In the depicted example there are two regions, one with a heterozygous DUP followed by a REF copy number region. The CNV representation is as follows:

chr1 100 . A <DUP> . . END=300;EVENT=A;SVCLAIM=D;SVLEN=200;CN=2 GT:CN 0/1:3

chr1 300 . A <CNV> . . END=500;EVENT=A;SVCLAIM=D;SVLEN=200; GT:CN 0/0:2

The relevant header lines for the VCF records above are the following:

##INFO=<ID=CN,Number=A,Type=Float,Description="Copy number of CNV / breakpoint">

##INFO=<ID=END,Number=1,Type=Integer,Description="End position of the variant described in this record">

##INFO=<ID=SVLEN,Number=A,Type=Integer,Description="Difference in length between REF and ALT alleles">

##INFO=<ID=SVCLAIM,Number=A,Type=String,Description="Claim made by the structural variant call. Valid values are D, J, DJ for abundance, adjacency and both respectively.">

##FORMAT=<ID=CN,Number=1,Type=Float,Description="Estimated copy number">

In the depicted example there are two overlapping CNVs that can be represented as follows:

chr1 100 . A <DUP> . . END=300;EVENT=A;SVCLAIM=D;SVLEN=200;CN=2 GT:PS .|1:100

chr1 200 . G <DEL> . . END=500;EVENT=A;SVCLAIM=D;SVLEN=300;CN=0 GT:PS 1|.:100

In the depicted example there is a Variable Number Tandem Repeat (VNTR) region composed of three repeat units in the reference. The CN INFO field is used to report the allele copy number, the CN FORMAT field to is used report the region total copy number given by the sum of the allele copy numbers, and the REPCN FORMAT field is used to report the repeat unit copy number equal to the allele copy number multiplied by the number of repeat units in the reference.

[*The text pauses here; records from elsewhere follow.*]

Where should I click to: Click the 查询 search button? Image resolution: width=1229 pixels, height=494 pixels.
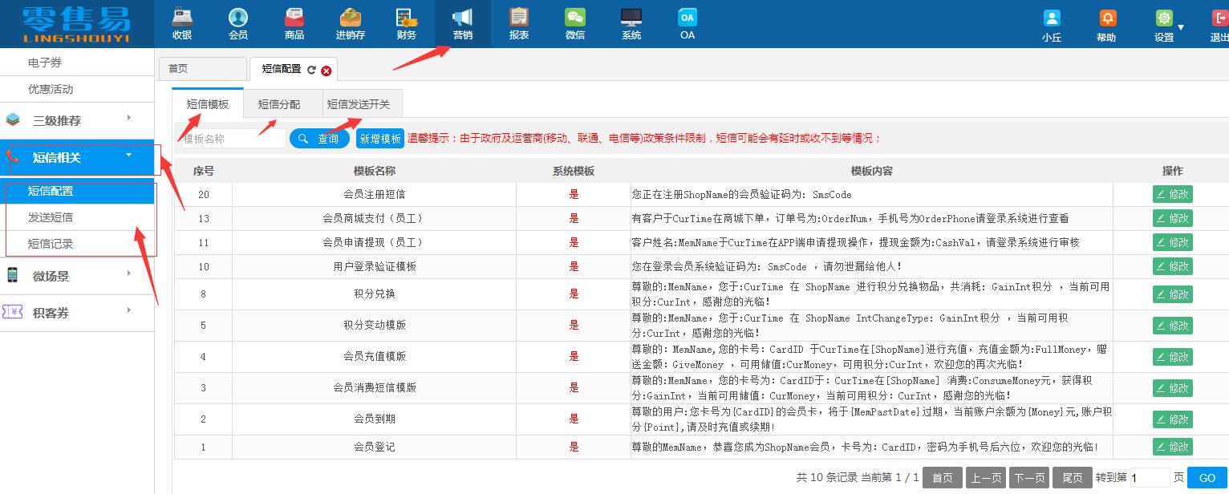click(x=319, y=137)
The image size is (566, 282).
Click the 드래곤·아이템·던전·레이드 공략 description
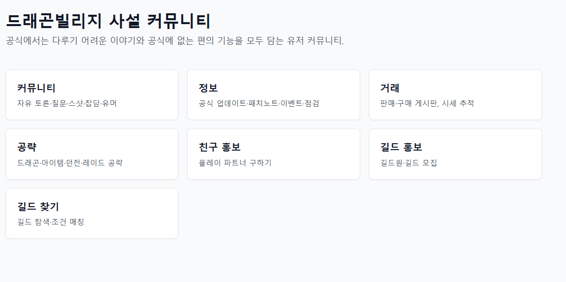(70, 163)
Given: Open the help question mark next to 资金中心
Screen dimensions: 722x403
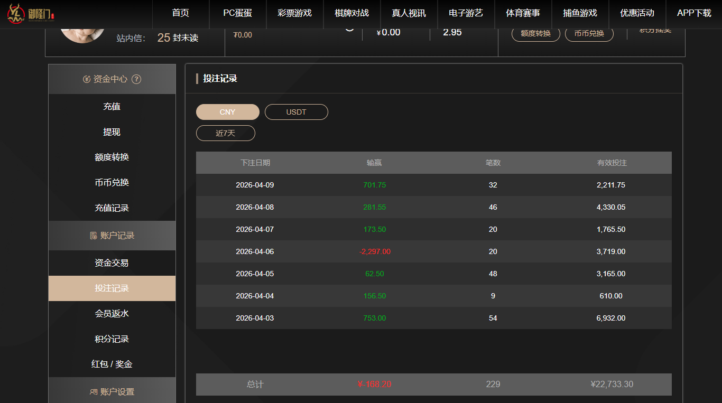Looking at the screenshot, I should point(136,79).
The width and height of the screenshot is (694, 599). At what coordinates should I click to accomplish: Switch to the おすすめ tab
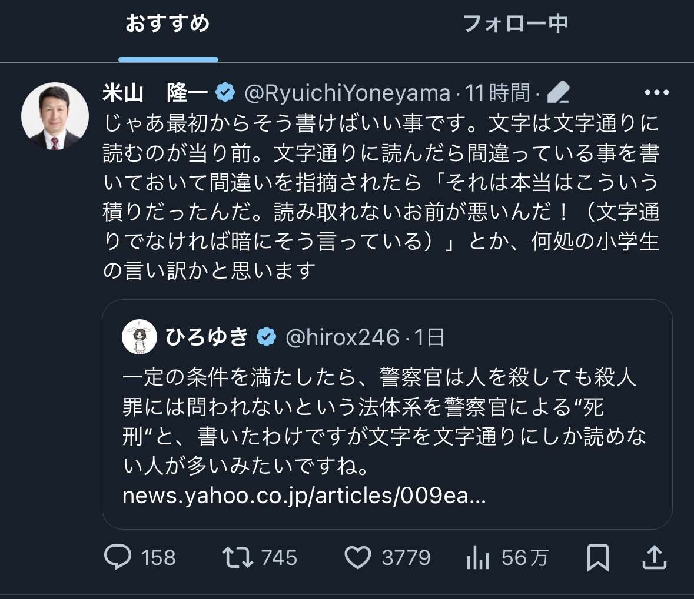168,25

This VNTR can be represented as follows:

chr1 100 . A <DUP>,<DUP> . . END=400;EVENT=A;EVENTTYPE=VNTR;SVCLAIM=D;SVLEN=300;CN=2.6,4.3 GT:CN:REPCN 1|2:6.9:8|13

The REPCN header line is the following.

##FORMAT=<ID=REPCN,Number=1,Type=String,Description="Number of repeat units spanned by the allele">

The TargetedLowQual filter is applied if the QUAL of a targeted variant is less than 3.00.

##FORMAT=<ID=REPCN,Number=1,Type=String,Description="Number of repeat units spanned by the allele">

The TargetedLowGQ filter is applied if the targeted variant has GQ smaller than 3.

##FILTER=<ID=TargetedLowGQ,Description="Set if call has GQ < 3">

The small variant target specific VCF calls can be merged into the <prefix>.hard-filtered.vcf.gz and <prefix>.hard-filtered.gvcf.gz files, briefly hard-filtered files, using the --targeted-merge-vc flag by providing the caller name(s). For example, --targeted-merge-vc rh will enable merging of the calls from the rh caller into the hard-filtered files and --targeted-merge-vc rh hba will enable merging of the calls from the rh and hba callers into the hard-filtered files. The all value will merge all calls from all supported targeted callers into the hard-filtered files, while the none value will merge no calls into the hard-filtered files.

The default value for --targeted-merge-vc is rh, therefore the calls from the rh caller are merged into the hard-filtered files by default.

The targeted calls merged into the hard-filtered files are marked with a TARGETED INFO flag.

When enabled, targeted small variants are merged into the hard-filtered files regardless of any regions that may be provided using the --vc-target-bed option.

The merging strategy for targeted small variant calls is to prioritize the targeted calls over small variant calls from the germline small variant caller. When a germline small variant call overlaps a targeted caller call, then the small variant call is filtered with a TargetedConflict filter if any of the following holds:

The targeted caller call is PASS.
The small variant call and targeted caller call have incompatible genotypes and the targeted caller call is not filtered with the TargetedLowGQ filter.

The strategy is summarized in the following examples.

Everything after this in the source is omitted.